What is it that you don't like about Pulumi? As I mentioned in another comment, my team of backend-engineers who took over an infra team went from Cloudformation -> CDK -> Terraform -> Pulumi and honestly find it the most approachable for other engineers familiar with normal programming languages (sorry HCL). We've been using it since 2021 and have a "what's on main is what's deployed" philosophy and adopted a RunAtlantis inspired workflow where previews are run as status checks on PRs and require explicit approvals, apply is run on merge to main and periodically, and drift checks run preview+refresh and alerts if what's checked in doesn't match what exists. We don't really use stacks, we just use a separate project for everything and write code to encapsulate modules (and luckily we can easily write unit tests and runtime assertions).

Please expand on your experiences, because I've had great luck with Pulumi at my company since October 2021. No engineer liked HCL, our demographic was engineers who were familiar with programming languages who wanted to self service basic infrastructure (AWS SecretsManager, IRSA roles, Databricks Service Principals, etc). We were pretty easily able to shim in a RunAtlantis inspired system that displayed previews that required explicit approval when a PR was raised, performed apply on merge to main, and ran drift checks periodically.
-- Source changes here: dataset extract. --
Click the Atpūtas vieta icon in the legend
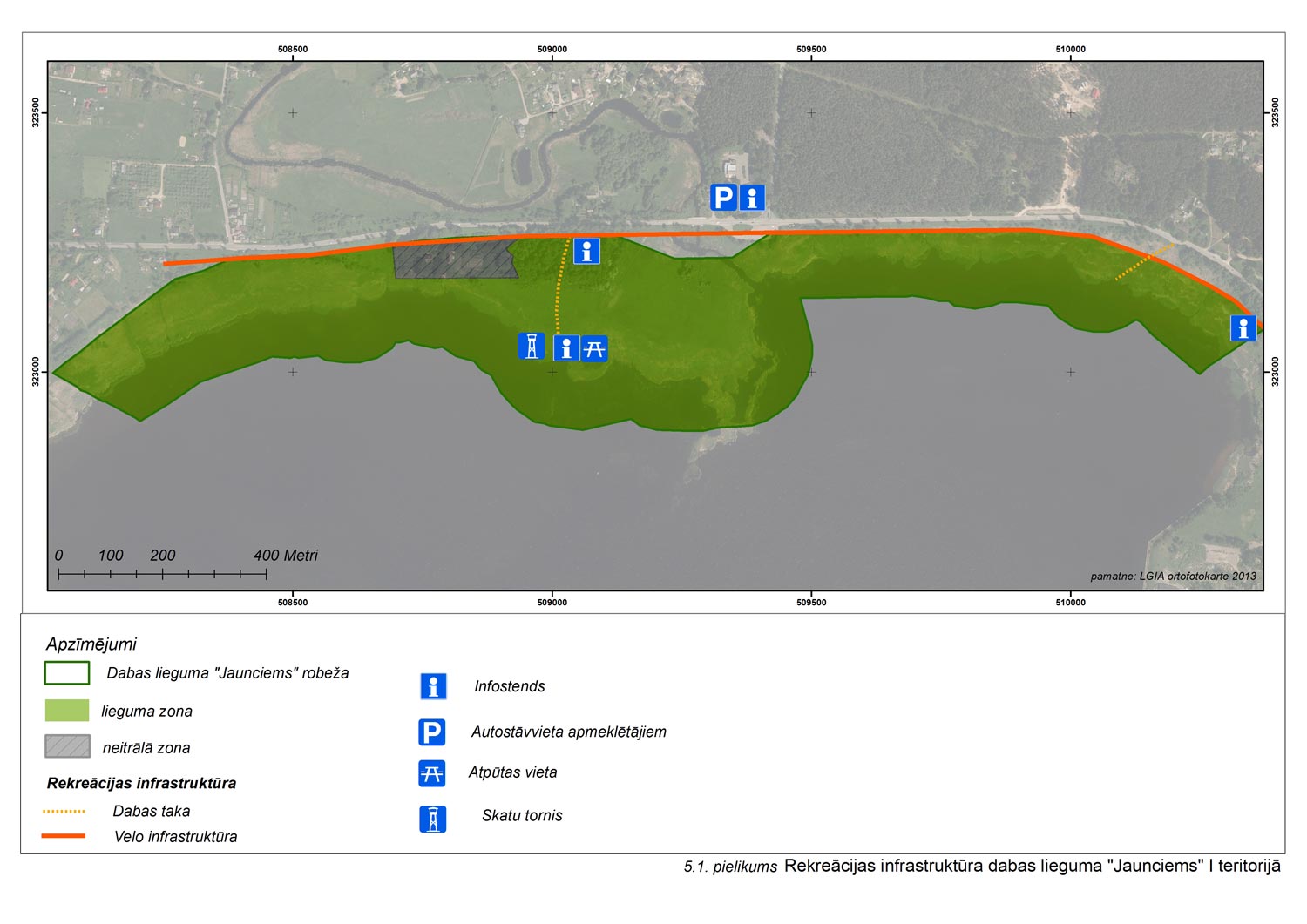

Their stack builds a lot of abstractions on top of each other and this works only well as long as you don't deviate from the beaten path.

One example:

You can't really build custom TS providers for AWS resources.

Why?

Because this feature is built using the compilation magic that makes inline lambdas work.

But the compilation step omits the AWS SDKs since these are present in a lambda anyways. So you can't use the AWS SDK in custom providers.

For me, the ideal is each team owns its own config/lifecycle mgmt, and does it in the language they wrote the rest of the system in.